+++ SOURCE EXCERPT
# permission to use "ty"



## Brian P

How does one ask for permission to address a person in the familiar form in Polish?  Would it be simply, _mogę mówić “ty”?_


----------



## mcibor

Brian P said:


> How does one ask for permission to address a person in the familiar form in Polish?  Would it be simply, _mogę mówić “ty”?_



Nope, that's not correct.

Either always speak in the informal tone, or ask:

Możemy przejść na "ty"? - Can we change to informal - it's a formal question

Mogę Ci mówić na "ty"? - Can I talk to you informally - it's an informal question.

Or you can propose:
Przejdźmy lepiej na "ty". - Let's change to informal.

Correct me, if I'm wrong
Michał


----------



## Cognitivist-to-become

I would say: "czy możemy sobie mówić po imieniu?" (can we address each other by our first names?)
or simply: "przejdźmy na ty" (let's switch into "ty")
in these two cases you not only ask for permission but also give the same permission to your interlocutor.
++++++
+++ INFORMATION SHOWN
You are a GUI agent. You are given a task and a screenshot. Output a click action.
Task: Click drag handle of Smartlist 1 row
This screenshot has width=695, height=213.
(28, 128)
++++++
In the thread on asking permission to use "ty" in Polish, which Polish phrase does mcibor call an informal question?

Mogę Ci mówić na "ty"?